Stored items:
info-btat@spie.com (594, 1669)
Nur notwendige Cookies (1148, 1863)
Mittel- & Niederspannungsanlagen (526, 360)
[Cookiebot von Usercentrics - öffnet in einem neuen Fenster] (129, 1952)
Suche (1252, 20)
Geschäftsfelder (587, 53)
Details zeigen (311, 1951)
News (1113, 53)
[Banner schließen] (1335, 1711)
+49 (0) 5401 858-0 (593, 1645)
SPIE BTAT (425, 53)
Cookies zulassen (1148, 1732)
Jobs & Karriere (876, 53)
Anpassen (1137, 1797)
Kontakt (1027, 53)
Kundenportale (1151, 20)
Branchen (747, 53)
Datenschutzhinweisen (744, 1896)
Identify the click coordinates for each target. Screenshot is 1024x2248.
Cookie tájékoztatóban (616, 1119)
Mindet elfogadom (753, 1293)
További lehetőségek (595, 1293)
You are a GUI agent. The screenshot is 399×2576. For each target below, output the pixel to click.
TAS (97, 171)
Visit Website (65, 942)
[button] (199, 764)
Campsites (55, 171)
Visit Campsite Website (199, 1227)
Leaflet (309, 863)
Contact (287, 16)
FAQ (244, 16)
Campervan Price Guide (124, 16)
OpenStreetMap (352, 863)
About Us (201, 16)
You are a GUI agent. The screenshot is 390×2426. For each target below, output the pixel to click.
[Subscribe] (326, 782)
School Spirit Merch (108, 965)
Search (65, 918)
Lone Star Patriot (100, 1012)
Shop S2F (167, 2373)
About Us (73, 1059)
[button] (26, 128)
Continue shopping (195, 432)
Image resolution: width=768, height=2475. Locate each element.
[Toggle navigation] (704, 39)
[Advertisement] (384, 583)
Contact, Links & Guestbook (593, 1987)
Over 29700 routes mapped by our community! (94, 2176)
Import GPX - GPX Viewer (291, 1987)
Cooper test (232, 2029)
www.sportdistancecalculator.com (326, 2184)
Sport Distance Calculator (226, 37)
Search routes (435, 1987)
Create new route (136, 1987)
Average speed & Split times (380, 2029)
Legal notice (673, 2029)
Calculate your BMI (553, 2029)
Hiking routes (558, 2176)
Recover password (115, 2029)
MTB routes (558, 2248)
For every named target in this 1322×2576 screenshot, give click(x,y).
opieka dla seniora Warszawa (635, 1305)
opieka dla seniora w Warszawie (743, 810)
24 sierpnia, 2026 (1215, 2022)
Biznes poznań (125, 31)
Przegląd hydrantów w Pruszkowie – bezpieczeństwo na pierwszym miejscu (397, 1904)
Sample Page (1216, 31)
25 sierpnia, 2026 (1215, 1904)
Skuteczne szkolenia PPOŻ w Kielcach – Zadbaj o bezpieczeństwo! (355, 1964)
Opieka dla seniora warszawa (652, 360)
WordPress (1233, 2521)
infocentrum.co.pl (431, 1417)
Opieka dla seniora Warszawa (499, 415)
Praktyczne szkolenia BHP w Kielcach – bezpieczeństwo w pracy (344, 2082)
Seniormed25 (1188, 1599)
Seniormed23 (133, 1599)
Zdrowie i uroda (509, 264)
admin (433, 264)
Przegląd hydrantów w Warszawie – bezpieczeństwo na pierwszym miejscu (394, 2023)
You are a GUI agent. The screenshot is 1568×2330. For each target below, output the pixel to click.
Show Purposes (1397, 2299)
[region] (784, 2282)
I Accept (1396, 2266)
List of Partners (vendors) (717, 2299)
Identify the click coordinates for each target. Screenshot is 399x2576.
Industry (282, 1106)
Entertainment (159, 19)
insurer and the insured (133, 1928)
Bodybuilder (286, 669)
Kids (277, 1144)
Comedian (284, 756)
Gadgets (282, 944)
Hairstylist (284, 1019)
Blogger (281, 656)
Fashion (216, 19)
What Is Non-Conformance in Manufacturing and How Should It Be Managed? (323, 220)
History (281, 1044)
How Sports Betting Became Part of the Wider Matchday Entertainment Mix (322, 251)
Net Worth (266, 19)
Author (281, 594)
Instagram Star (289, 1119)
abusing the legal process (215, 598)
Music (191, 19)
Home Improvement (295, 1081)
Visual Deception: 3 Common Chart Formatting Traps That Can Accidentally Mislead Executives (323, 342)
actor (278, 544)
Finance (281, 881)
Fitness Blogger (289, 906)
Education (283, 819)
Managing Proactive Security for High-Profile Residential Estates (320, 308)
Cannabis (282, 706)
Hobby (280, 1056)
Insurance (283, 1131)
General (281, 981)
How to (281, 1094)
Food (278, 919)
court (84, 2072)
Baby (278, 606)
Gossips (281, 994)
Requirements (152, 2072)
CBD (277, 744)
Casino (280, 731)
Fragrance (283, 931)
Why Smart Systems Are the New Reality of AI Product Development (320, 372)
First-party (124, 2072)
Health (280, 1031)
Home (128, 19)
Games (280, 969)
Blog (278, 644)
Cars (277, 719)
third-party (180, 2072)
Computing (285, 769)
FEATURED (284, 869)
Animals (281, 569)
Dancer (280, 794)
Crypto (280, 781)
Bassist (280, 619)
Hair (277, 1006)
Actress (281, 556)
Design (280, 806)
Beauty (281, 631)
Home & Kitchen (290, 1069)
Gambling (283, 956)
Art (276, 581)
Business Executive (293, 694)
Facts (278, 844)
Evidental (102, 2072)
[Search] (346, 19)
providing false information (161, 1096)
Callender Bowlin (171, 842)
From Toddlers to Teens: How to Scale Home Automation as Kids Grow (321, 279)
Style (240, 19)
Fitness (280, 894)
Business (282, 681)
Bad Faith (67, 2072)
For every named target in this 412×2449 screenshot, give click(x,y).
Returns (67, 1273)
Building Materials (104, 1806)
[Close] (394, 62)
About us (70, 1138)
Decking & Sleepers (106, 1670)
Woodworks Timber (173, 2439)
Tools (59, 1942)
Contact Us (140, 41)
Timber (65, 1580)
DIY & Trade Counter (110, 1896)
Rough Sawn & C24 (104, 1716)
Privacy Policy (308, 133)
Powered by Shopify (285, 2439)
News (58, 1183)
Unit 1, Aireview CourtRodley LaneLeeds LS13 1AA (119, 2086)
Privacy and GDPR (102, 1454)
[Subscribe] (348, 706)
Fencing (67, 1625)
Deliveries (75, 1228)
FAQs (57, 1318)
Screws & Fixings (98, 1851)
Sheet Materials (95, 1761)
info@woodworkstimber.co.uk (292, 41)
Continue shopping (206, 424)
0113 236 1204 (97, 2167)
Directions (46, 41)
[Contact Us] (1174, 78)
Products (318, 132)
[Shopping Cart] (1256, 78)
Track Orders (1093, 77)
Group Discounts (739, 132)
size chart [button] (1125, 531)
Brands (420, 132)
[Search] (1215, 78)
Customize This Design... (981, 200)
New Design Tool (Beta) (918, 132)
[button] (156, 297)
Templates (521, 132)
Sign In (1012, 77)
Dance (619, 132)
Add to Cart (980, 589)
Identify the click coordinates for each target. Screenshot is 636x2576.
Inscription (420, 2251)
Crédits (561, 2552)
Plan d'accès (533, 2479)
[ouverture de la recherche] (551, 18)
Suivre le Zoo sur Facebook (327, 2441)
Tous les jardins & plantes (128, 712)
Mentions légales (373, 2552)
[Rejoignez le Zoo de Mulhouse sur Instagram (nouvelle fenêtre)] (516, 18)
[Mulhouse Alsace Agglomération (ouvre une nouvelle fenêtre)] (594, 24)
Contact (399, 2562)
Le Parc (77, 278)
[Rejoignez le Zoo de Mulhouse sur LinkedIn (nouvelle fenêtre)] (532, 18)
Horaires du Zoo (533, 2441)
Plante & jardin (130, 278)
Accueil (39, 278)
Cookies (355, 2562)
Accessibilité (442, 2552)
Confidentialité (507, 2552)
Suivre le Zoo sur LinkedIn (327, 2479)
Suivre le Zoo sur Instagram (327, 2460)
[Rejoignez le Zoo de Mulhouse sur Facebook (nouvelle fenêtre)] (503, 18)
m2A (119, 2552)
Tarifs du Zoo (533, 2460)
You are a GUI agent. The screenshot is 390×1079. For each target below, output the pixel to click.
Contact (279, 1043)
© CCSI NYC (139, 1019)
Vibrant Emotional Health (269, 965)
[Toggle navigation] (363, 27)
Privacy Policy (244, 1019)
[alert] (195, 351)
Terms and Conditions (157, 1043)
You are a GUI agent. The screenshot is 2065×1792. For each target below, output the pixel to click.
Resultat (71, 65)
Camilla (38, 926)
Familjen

* **Problem**:
Using the data above, print exactly the lines from the line that contains "Customize This Design... (981, 200)" through the line that contains "You are a GUI agent. The screenshot is 2065×1792.", with both included.

* **Exercise result**:
Customize This Design... (981, 200)
New Design Tool (Beta) (918, 132)
[button] (156, 297)
Templates (521, 132)
Sign In (1012, 77)
Dance (619, 132)
Add to Cart (980, 589)
Identify the click coordinates for each target. Screenshot is 636x2576.
Inscription (420, 2251)
Crédits (561, 2552)
Plan d'accès (533, 2479)
[ouverture de la recherche] (551, 18)
Suivre le Zoo sur Facebook (327, 2441)
Tous les jardins & plantes (128, 712)
Mentions légales (373, 2552)
[Rejoignez le Zoo de Mulhouse sur Instagram (nouvelle fenêtre)] (516, 18)
[Mulhouse Alsace Agglomération (ouvre une nouvelle fenêtre)] (594, 24)
Contact (399, 2562)
Le Parc (77, 278)
[Rejoignez le Zoo de Mulhouse sur LinkedIn (nouvelle fenêtre)] (532, 18)
Horaires du Zoo (533, 2441)
Plante & jardin (130, 278)
Accueil (39, 278)
Cookies (355, 2562)
Accessibilité (442, 2552)
Confidentialité (507, 2552)
Suivre le Zoo sur LinkedIn (327, 2479)
Suivre le Zoo sur Instagram (327, 2460)
[Rejoignez le Zoo de Mulhouse sur Facebook (nouvelle fenêtre)] (503, 18)
m2A (119, 2552)
Tarifs du Zoo (533, 2460)
You are a GUI agent. The screenshot is 390×1079. For each target below, output the pixel to click.
Contact (279, 1043)
© CCSI NYC (139, 1019)
Vibrant Emotional Health (269, 965)
[Toggle navigation] (363, 27)
Privacy Policy (244, 1019)
[alert] (195, 351)
Terms and Conditions (157, 1043)
You are a GUI agent. The screenshot is 2065×1792. For each target below, output the pixel to click.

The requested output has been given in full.